The first example is that of sets with no structure in which we can only discuss the concept of cardinality. This is to say, how many elements does a set contain?
With finite sets we can say that a set is composed of five elements or seventeen elements or two trillion five hundred fifty four billion two hundred twenty seven million three hundred twelve thousand five hundred and two elements. There is a number we can associate with them.
For infinite sets, the above does not work; we have to do a flanking maneuver. We avoid the word number and use the term cardinality. We say that two sets have the save cardinality if they can be put into one-to-one correspondence with each other.
We use the language of functions to make such notions precise. Functions are thought of as having a sending set (the domain) and a receiving set (the range). The range is like a target. When two sets have the same cardinality, there is a function from one set to the other that is one-to-one and onto. A function is onto if every point in the receiving set is matched with a point in the sending set. A function is one-to-one if no set in the receiving set is matched twice.
A function that has both of these properties at once is christened with the high-falutin’ label of bijection. It’s technical and pretentious but remember it anyway because it’s important.
If two sets have a bijection between them, they have the same cardinality. If one (and therefore the other) of those sets is finite, they will also have the same number of points. By this mathematical slight of hand of using a particular type of function to create a new notion of “sameness” we’ve expanded the notion of number/size into the notion cardinality/size.
This is done in the realm of algebra as well. And here I must be careful because I am using the word “algebra” differently than many use it. If you had pre-algebra and algebra in middle and/or high school, or if you have had intermediate algebra or college algebra in college, then rest assured that I am talking about something that is related to that in the way that a Tomahawk Missile is related to, well, a tomahawk.
Algebraists, and I am over-simplifying, study sets with binary operations on them. For example, they might study the real numbers with the operation of addition or the positive real numbers with the operation of multiplication. (Notice I put the word “might” in there because they aren’t really interested in those two particular sets, but I will use them because I don’t want to talk about a lot of algebra now.)

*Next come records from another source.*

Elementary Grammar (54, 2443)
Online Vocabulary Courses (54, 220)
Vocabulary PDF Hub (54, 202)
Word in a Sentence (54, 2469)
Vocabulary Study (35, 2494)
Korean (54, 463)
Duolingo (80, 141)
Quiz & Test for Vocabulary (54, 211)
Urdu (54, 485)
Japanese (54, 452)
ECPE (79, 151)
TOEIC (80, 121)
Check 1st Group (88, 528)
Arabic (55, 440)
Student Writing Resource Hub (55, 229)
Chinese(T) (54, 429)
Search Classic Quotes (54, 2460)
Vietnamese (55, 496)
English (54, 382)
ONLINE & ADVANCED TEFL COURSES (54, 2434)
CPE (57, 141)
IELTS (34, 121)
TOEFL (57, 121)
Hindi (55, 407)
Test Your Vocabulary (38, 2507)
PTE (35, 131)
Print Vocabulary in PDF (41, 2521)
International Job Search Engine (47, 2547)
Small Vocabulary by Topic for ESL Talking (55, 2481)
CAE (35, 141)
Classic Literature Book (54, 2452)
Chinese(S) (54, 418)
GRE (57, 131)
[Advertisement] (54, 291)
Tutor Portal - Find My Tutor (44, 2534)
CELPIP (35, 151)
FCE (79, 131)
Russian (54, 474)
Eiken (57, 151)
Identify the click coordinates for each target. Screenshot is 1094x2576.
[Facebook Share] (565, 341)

The real numbers numbers with addition and the positive real numbers with multiplication are examples of groups. Groups are sets with binary operations that obey certain rules. Don’t worry about what those rules are; if you can’t help it, look it up on Wikipedia.
Those of you who have had a course in college algebra might remember the logarithm. I put emphasis on the word might there because I’ve no doubt that you have seen the logarithm. You might remember it; you might wake up in cold sweat screaming it at the top of your lungs; your lover might have attempted to comfort you afterwards asking, “What is a logarithm, Sweet heart?” only to have you deny ever having heard the word.

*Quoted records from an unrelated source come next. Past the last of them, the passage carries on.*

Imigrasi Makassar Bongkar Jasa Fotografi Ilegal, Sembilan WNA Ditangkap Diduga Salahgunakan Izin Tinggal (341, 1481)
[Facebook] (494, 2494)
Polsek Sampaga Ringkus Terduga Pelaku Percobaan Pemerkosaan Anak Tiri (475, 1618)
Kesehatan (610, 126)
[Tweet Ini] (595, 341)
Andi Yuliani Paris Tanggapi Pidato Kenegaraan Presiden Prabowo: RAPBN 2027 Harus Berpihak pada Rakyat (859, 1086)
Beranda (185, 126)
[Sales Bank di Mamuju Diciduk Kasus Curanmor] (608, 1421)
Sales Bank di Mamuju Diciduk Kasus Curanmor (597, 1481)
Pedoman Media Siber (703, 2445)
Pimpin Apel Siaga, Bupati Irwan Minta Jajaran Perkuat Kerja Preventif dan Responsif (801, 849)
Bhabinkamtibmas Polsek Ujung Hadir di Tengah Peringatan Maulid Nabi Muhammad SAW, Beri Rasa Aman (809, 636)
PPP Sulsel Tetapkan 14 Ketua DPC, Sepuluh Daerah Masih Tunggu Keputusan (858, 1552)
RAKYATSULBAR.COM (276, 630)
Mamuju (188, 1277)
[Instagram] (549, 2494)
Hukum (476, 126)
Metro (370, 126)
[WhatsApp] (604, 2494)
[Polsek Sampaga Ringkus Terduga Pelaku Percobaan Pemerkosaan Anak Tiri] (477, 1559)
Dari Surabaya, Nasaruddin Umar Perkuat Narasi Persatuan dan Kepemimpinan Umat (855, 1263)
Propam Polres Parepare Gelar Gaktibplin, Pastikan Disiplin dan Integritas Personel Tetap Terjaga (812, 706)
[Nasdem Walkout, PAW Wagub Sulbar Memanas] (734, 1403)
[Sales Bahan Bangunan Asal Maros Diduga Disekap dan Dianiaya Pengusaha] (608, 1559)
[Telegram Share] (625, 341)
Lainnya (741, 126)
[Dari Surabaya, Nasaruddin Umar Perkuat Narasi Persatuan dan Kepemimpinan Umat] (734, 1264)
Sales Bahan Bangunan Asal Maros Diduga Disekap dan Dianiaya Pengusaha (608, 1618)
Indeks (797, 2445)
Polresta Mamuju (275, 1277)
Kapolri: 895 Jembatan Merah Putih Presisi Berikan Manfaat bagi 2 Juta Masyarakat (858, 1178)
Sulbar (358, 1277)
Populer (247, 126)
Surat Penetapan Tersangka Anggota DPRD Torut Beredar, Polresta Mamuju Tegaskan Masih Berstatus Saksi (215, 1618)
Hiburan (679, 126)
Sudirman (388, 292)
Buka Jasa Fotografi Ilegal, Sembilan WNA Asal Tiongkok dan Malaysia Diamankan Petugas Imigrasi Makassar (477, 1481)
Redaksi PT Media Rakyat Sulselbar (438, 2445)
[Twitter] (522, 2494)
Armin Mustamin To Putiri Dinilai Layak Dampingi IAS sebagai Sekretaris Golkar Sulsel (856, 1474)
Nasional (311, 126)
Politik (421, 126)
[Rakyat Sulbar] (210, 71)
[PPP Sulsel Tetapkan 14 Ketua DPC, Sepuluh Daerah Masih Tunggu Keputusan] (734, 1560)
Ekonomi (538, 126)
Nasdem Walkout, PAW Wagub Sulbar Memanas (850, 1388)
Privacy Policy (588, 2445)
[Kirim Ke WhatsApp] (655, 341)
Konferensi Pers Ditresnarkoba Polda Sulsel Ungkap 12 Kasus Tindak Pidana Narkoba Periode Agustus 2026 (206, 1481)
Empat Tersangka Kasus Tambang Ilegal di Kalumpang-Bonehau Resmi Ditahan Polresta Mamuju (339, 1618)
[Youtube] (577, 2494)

In any case, the logarithm is a function from the positive real numbers to the real numbers that is bijective, i.e. it is one of those important one-to-one correspondences. The important thing about it is that it changes the operation of times to that of plus: log(a times b) is equal to log(a) plus log (b). In mathematical ages B.C.--before calculators--the logarithm was used as a means of doing multiplication by turning it into addition. You may not have notice, but addition is a lot easier than multiplication.

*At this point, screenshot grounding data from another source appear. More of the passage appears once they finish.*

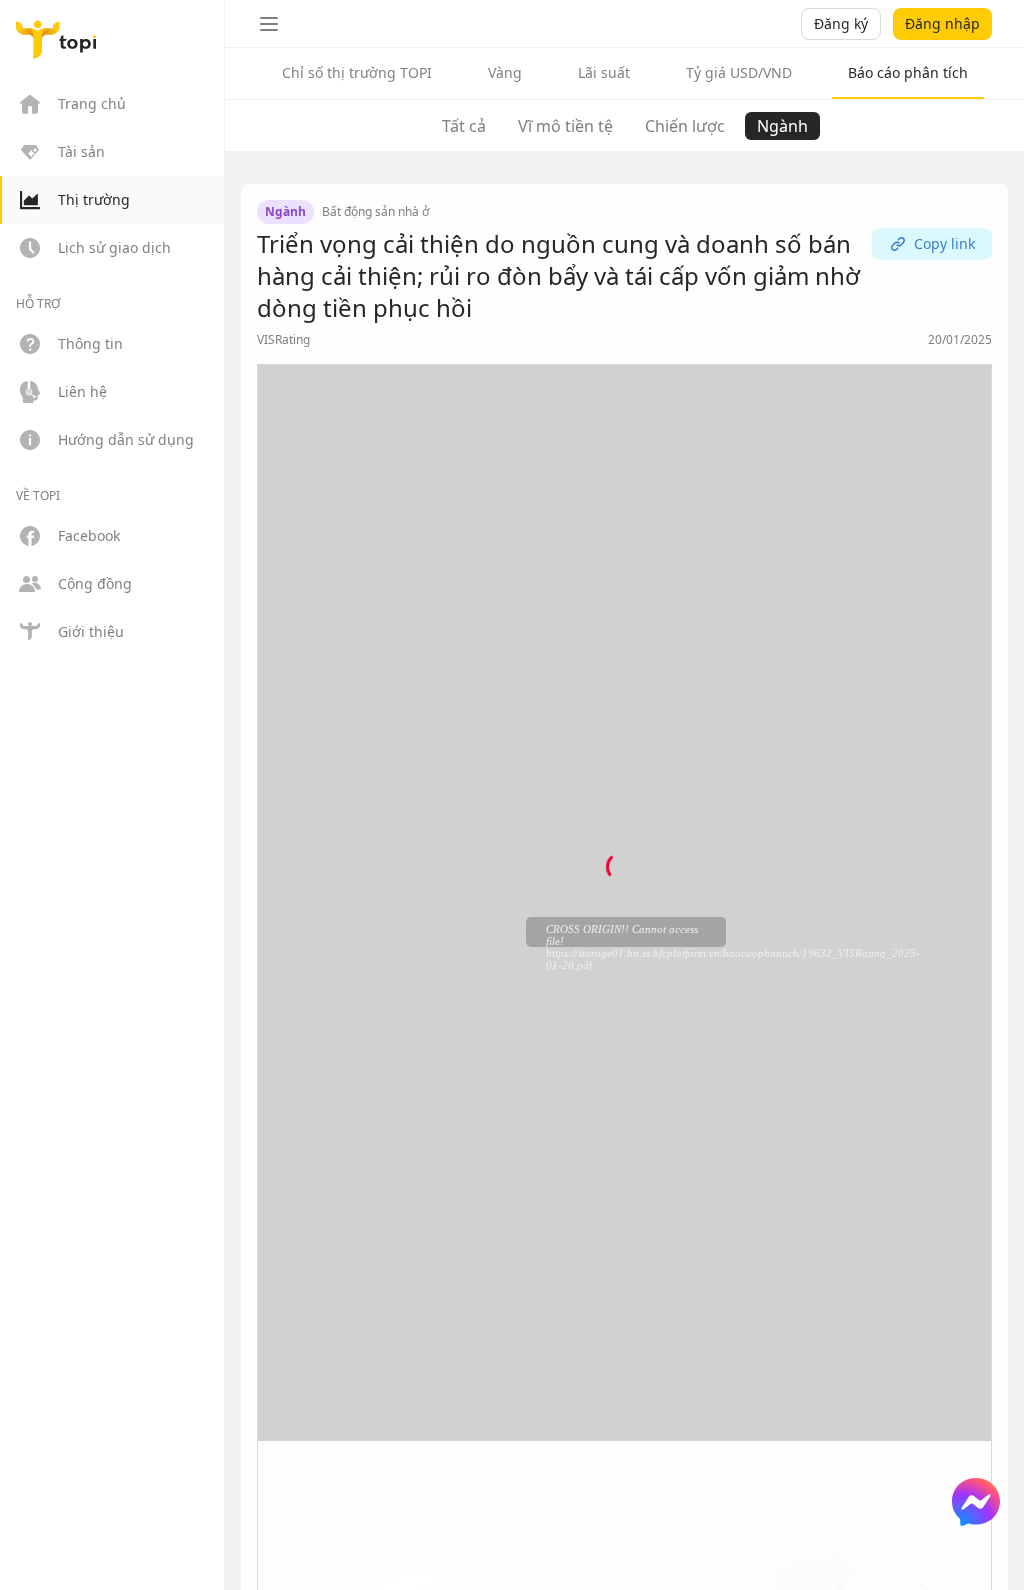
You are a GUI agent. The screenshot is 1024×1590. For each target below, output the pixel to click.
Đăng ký (841, 23)
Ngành (782, 126)
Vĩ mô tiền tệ (565, 126)
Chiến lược (685, 126)
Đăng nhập (942, 23)
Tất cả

Such a function that is bijective and preserves the operations on the groups--in this case turning multiplication into addition--is called an isomorphism. The groups are said to be isomorphic to each other and a mathematician in the capacity of algebraist can’t tell the difference between them.
I could go on listing the various areas of mathematics and the functions they use to preserve there important concepts, but instead of doing that let me focus on topology.
A topological space is a set along with certain special subsets that we call “open” sets. Topological concepts are those concepts that can be defined in terms of open sets. As a consequence of this, we are interested in functions that preserve open sets. A bijective function between two topological spaces that takes an open set in the first to an open set in the second is called a homeomorphism. A pair of spaces between which there is a homeomorphism are said to be homeomorphic. Spaces that are homeomorphic are the same as far as a topologist is concerned.
Most frequently, I see homeomorphisms defined differently. We usually define a homeomorphism to be a continuous function which is invertible and whose inverse is continuous. This is mathematically equivalent to the other definition I’ve just given, but it’s shorter.
Continuous functions are interesting in their own right. Indeed, one might argue that topology was created in order that we might better study continuous functions. There is also quite a well-developed theory of continuous functions that allows us to check whether a particular function is continuous. For example, it is quite easy to use calculus to check that the logarithm and its inverse the exponential function are both continuous; it might be less easy to show they preserve open sets.
But in our desire to be efficient with our definitions, we should take care not to obscure for the beginner the very thing that homeomorphisms do: they preserve open sets. As they preserve, nay set up a one-to-one correspondence between the open sets of each space, any properties defined in terms of open sets will be preserved. That is the point.